Fourteen families (from F6 to F19) who remained unsolved despite targeted NGS were subjected to WES. WES revealed potentially causative variants in RP-related genes in 12 out of 14 families, including 8 novel and 10 previously reported variants involving BBS2, USH2A, RPGR, SNRNP200, EYS, RGR, PRPF31, CEP290, NR2E3, and PRPF4 (Table 2). The analysis targeting copy number variants (CNVs) using WES data allowed for the identification of three novel heterozygous CNVs in patients S9, S12, and S15 (Figure S2). We utilized qPCR and Sanger sequencing to narrow down the genomic coordinates of all aforementioned alterations and were able to show the span and orientation of the CNVs detected in probands S5, S9, and S15 (Table 2, Figure S2). In family S9, the identified deletion of 63,759 bp (chr1:216,259,404-216,323,160; hg19) encompassing exons 22–24 of the USH2A gene (Figure S2) was combined with a novel splicing variant c.3316 + 1G > T (Figure S1). The size of the duplication identified in proband S12 was narrowed down using qPCR and its maximal size was 30,101 bp (chr6:65,134,995-65,165,095; hg19) and minimal size was 29,307 bp (chr6:65,135,261-65,164,567; hg19) (Figure S2). Patient S12 carried a heterozygous duplication of exons 27 and 28 and portion of the adjacent introns of the EYS gene, as well as a missense variant c.7654del (p.Val2552Ter) on the other allele (Figure 2 and Figure S1).

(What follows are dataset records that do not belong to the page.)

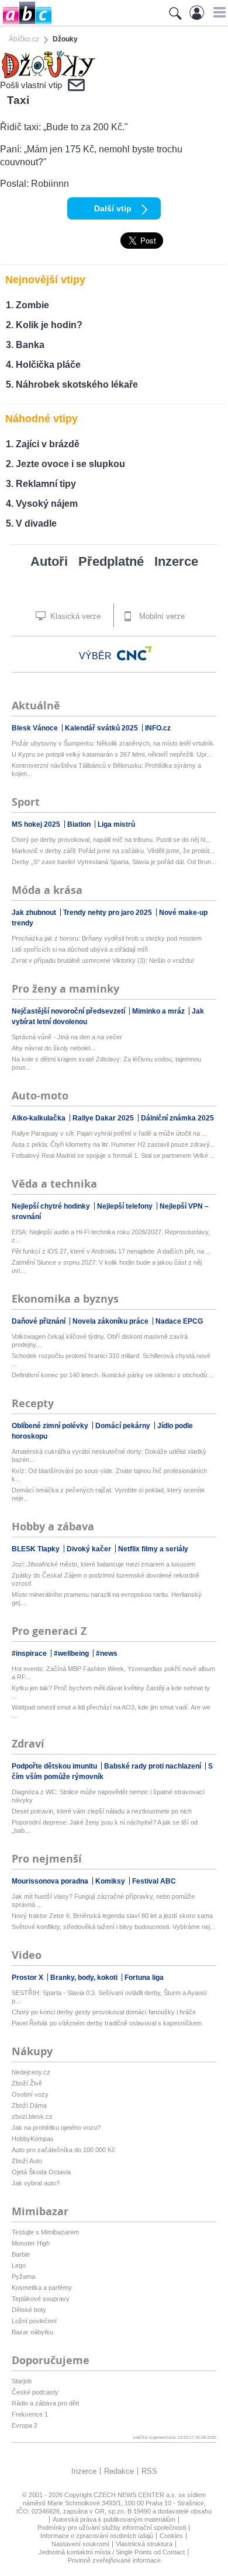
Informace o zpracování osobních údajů (96, 2535)
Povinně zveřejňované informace (114, 2560)
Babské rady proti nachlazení (153, 1766)
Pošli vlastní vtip (31, 85)
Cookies (171, 2535)
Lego (19, 2265)
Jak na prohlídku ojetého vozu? (56, 2127)
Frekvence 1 (30, 2414)
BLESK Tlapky (36, 1549)
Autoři (49, 561)
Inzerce (176, 561)
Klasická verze (74, 616)
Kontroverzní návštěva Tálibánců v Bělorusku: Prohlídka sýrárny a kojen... (106, 769)
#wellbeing (72, 1653)
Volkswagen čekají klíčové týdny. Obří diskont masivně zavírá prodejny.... (100, 1340)
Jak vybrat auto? (36, 2183)
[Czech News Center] (134, 653)
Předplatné (111, 561)
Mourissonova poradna (51, 1881)
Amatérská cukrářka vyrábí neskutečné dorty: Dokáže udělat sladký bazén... (109, 1455)
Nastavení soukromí (80, 2543)
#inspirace (30, 1653)
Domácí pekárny (123, 1426)
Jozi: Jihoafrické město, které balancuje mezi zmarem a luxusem (103, 1564)
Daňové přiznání (39, 1321)
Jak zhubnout (35, 912)
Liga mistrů (116, 824)
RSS (149, 2471)
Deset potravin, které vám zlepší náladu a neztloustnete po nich (102, 1811)
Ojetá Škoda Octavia (41, 2171)
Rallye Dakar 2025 (104, 1118)
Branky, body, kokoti (84, 1977)
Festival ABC (154, 1881)
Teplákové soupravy (41, 2298)
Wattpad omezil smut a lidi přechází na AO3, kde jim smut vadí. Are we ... (111, 1711)
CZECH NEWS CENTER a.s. (136, 2494)
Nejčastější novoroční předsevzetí (69, 1011)
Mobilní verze (161, 616)
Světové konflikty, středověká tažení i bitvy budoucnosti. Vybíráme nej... (113, 1926)
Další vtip (113, 208)
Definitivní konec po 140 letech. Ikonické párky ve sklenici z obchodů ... (113, 1374)
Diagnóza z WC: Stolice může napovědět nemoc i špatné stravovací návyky (108, 1796)
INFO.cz (158, 728)
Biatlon (79, 824)
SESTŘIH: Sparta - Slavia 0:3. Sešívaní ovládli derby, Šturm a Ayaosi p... (109, 1996)
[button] (218, 12)
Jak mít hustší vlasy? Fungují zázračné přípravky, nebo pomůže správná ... (103, 1900)
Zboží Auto (27, 2160)
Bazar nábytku (32, 2331)
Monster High (31, 2243)
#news (107, 1653)
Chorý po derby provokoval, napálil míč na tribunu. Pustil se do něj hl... (111, 839)
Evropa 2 (24, 2425)
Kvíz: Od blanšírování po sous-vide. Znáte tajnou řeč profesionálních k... (109, 1474)
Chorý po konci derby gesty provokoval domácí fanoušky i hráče (104, 2011)
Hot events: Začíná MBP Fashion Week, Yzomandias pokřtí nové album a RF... (113, 1672)
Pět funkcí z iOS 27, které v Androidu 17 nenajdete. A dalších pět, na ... (111, 1251)
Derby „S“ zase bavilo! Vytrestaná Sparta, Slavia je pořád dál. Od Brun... (114, 861)
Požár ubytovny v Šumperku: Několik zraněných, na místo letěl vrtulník (112, 743)
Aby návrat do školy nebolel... (53, 1048)
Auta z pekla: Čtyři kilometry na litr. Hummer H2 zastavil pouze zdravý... (113, 1144)
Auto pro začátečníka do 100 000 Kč (63, 2149)
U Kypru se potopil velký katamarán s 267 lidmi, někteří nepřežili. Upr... (112, 754)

Deletions of exons 5, 6, and partly 7 in the PRPF31 gene, 1543 bp in size, were identified in familial case S15 (Figure 2) (chr19:54,625,718-54,627,260, with a ATTATCATT insertion at the breakpoint; hg19) (Figure S2). Unfortunately, the patient’s family members did not consent to participate in genetic testing. We were not successful in identifying the molecular basis of the disease in patients S10 and S16. Due to the consanguinity of the parents of patient S10, we assumed autosomal recessive inheritance of the variant but did not identify a potentially pathogenic variant in the RP genes. Based on the analysis of the pedigree of family F16, an autosomal dominant mode of inheritance of the disease was expected; however, the WES analysis failed to uncover a dominant causal variant. The only identified variant was a heterozygous deletion in the RP1L1 gene, responsible for the autosomal recessive form of the disease, which was not compatible with the history of RP in this family (Figure 2).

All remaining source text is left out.